■ **Problem statement**
Transcribe exactly the lines below that begin at the line with "Image resolution: width=600" and stop after the line with "Select the magenta", leaving out every picture.

■ **Exercise data**
"""
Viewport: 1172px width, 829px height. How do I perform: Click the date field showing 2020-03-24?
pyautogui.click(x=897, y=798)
"""
"""
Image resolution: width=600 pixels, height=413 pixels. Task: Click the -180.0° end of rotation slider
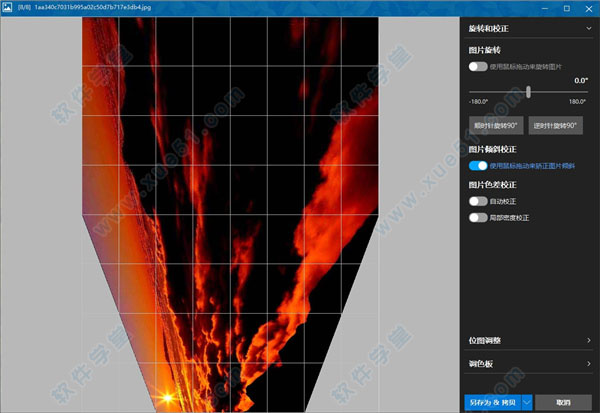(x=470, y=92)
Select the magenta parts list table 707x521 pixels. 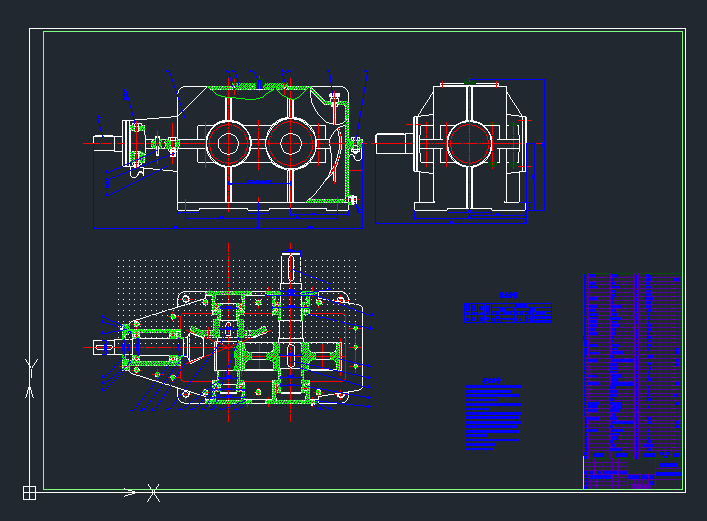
"""
■ **Your solution**
Image resolution: width=600 pixels, height=413 pixels. Task: Click the -180.0° end of rotation slider
(x=470, y=92)
Select the magenta parts list table 707x521 pixels. 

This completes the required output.